**LISTED RECORDS**
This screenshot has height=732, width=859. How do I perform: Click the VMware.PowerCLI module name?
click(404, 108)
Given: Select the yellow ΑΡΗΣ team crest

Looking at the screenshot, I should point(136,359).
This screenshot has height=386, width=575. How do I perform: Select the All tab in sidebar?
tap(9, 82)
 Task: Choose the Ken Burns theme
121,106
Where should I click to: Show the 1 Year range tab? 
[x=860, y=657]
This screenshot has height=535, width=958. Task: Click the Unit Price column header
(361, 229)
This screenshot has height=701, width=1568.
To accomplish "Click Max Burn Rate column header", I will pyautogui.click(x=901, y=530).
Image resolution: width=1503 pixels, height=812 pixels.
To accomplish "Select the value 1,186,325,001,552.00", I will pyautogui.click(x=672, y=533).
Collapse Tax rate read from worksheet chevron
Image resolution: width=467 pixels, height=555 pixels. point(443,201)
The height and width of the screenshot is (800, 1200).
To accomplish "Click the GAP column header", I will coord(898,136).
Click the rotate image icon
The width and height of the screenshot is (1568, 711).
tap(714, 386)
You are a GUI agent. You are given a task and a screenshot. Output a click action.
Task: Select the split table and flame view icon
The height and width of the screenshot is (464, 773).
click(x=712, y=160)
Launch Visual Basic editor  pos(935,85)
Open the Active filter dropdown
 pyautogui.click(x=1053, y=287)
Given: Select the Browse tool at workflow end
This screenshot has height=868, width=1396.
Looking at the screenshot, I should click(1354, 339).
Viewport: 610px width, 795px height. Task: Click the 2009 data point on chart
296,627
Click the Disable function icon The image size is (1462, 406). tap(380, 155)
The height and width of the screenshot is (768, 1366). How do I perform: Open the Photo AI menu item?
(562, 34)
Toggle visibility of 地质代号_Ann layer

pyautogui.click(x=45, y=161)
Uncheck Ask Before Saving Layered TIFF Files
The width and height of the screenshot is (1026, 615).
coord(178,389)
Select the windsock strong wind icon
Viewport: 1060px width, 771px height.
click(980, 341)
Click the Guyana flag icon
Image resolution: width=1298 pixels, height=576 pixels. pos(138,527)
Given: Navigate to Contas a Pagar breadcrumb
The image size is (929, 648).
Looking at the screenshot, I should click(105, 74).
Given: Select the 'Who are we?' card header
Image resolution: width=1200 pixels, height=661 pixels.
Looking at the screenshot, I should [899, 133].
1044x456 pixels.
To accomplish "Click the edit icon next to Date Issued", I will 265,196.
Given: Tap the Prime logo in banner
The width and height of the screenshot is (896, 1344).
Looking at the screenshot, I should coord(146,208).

**WHAT IS REQUIRED**
Copy out the records above exactly and completely.

**OUTPUT**
This screenshot has height=732, width=859. How do I perform: Click the VMware.PowerCLI module name?
click(404, 108)
Given: Select the yellow ΑΡΗΣ team crest

Looking at the screenshot, I should point(136,359).
This screenshot has height=386, width=575. How do I perform: Select the All tab in sidebar?
tap(9, 82)
 Task: Choose the Ken Burns theme
121,106
Where should I click to: Show the 1 Year range tab? 
[x=860, y=657]
This screenshot has height=535, width=958. Task: Click the Unit Price column header
(361, 229)
This screenshot has height=701, width=1568.
To accomplish "Click Max Burn Rate column header", I will pyautogui.click(x=901, y=530).
Image resolution: width=1503 pixels, height=812 pixels.
To accomplish "Select the value 1,186,325,001,552.00", I will pyautogui.click(x=672, y=533).
Collapse Tax rate read from worksheet chevron
Image resolution: width=467 pixels, height=555 pixels. point(443,201)
The height and width of the screenshot is (800, 1200).
To accomplish "Click the GAP column header", I will coord(898,136).
Click the rotate image icon
The width and height of the screenshot is (1568, 711).
tap(714, 386)
You are a GUI agent. You are given a task and a screenshot. Output a click action.
Task: Select the split table and flame view icon
The height and width of the screenshot is (464, 773).
click(x=712, y=160)
Launch Visual Basic editor  pos(935,85)
Open the Active filter dropdown
 pyautogui.click(x=1053, y=287)
Given: Select the Browse tool at workflow end
This screenshot has height=868, width=1396.
Looking at the screenshot, I should click(1354, 339).
Viewport: 610px width, 795px height. Task: Click the 2009 data point on chart
296,627
Click the Disable function icon The image size is (1462, 406). tap(380, 155)
The height and width of the screenshot is (768, 1366). How do I perform: Open the Photo AI menu item?
(562, 34)
Toggle visibility of 地质代号_Ann layer

pyautogui.click(x=45, y=161)
Uncheck Ask Before Saving Layered TIFF Files
The width and height of the screenshot is (1026, 615).
coord(178,389)
Select the windsock strong wind icon
Viewport: 1060px width, 771px height.
click(980, 341)
Click the Guyana flag icon
Image resolution: width=1298 pixels, height=576 pixels. pos(138,527)
Given: Navigate to Contas a Pagar breadcrumb
The image size is (929, 648).
Looking at the screenshot, I should click(105, 74).
Given: Select the 'Who are we?' card header
Image resolution: width=1200 pixels, height=661 pixels.
Looking at the screenshot, I should [899, 133].
1044x456 pixels.
To accomplish "Click the edit icon next to Date Issued", I will 265,196.
Given: Tap the Prime logo in banner
The width and height of the screenshot is (896, 1344).
Looking at the screenshot, I should coord(146,208).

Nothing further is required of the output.